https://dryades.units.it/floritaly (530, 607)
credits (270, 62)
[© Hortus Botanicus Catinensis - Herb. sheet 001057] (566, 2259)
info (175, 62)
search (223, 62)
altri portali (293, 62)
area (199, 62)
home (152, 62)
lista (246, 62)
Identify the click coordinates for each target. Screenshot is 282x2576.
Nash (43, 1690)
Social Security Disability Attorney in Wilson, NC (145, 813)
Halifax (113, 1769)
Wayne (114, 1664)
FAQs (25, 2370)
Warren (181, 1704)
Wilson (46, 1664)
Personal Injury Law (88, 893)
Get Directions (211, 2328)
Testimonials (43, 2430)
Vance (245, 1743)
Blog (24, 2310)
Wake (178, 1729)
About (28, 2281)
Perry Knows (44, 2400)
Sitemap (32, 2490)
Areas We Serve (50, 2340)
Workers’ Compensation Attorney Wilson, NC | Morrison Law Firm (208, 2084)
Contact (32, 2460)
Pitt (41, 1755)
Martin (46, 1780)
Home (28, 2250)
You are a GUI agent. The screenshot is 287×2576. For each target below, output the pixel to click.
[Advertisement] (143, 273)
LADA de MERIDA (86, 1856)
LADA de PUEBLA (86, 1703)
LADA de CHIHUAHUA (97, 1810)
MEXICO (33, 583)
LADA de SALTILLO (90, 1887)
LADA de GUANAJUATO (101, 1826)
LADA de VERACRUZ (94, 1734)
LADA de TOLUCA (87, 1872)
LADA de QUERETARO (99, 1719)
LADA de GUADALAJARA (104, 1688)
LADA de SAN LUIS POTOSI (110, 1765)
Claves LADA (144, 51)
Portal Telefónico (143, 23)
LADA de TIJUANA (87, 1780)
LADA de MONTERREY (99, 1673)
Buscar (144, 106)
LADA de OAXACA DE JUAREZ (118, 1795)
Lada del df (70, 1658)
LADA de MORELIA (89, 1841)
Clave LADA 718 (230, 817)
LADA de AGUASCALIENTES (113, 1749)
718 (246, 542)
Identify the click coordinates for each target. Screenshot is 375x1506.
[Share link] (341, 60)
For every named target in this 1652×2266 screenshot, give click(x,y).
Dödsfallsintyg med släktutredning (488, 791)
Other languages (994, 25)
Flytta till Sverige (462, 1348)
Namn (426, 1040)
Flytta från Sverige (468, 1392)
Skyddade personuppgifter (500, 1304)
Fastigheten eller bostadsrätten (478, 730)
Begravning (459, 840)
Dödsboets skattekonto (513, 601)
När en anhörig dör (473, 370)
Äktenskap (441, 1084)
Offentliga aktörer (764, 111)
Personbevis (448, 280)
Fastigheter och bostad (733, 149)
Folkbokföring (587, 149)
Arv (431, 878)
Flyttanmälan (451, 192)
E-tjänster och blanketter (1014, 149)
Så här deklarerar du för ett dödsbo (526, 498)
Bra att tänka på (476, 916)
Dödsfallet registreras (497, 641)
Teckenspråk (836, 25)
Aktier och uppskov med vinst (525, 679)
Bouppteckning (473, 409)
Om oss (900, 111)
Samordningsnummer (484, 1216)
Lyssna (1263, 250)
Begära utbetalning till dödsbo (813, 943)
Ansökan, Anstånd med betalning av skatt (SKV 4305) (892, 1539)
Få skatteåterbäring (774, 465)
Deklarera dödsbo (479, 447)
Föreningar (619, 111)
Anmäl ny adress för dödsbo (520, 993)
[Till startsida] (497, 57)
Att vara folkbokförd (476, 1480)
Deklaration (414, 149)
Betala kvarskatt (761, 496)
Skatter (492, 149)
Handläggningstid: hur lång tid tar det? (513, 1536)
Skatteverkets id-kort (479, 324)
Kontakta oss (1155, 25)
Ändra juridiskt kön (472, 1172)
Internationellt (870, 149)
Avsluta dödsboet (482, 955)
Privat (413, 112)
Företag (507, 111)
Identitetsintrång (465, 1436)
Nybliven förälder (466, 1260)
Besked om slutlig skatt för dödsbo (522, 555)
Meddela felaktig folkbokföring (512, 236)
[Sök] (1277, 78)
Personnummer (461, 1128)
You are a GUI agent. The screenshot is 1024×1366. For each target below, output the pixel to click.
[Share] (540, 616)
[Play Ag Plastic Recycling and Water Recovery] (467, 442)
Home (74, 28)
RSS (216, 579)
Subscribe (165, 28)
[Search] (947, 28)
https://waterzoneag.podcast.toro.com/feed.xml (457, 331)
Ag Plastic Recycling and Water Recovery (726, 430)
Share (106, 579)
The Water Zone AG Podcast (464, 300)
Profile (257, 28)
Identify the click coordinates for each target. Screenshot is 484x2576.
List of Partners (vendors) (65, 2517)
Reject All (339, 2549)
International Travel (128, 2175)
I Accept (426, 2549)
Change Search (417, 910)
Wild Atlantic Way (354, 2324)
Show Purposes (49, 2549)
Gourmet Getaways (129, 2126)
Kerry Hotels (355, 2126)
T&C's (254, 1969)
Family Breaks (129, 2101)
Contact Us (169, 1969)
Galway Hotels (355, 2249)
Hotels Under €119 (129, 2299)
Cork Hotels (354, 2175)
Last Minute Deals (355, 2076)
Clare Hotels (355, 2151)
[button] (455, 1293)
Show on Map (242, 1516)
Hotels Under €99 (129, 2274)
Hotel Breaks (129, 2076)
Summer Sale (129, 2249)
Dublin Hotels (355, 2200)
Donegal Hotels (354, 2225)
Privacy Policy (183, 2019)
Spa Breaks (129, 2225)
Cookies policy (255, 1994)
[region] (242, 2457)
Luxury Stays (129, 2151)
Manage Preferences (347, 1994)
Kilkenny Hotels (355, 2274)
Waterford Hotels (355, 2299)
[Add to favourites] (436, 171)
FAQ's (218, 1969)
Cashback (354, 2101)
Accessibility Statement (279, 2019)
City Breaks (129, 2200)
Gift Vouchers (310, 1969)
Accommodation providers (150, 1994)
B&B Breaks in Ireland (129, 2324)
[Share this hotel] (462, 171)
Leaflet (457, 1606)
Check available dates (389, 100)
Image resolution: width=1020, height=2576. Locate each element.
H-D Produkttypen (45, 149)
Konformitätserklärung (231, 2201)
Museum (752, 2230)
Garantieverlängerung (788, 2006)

━━━━━━━━━━━━━━━━

Work task - Write out each line above containing "Hotels".

Exercise output -
Kerry Hotels (355, 2126)
Galway Hotels (355, 2249)
Hotels Under €119 (129, 2299)
Cork Hotels (354, 2175)
Clare Hotels (355, 2151)
Hotels Under €99 (129, 2274)
Dublin Hotels (355, 2200)
Donegal Hotels (354, 2225)
Kilkenny Hotels (355, 2274)
Waterford Hotels (355, 2299)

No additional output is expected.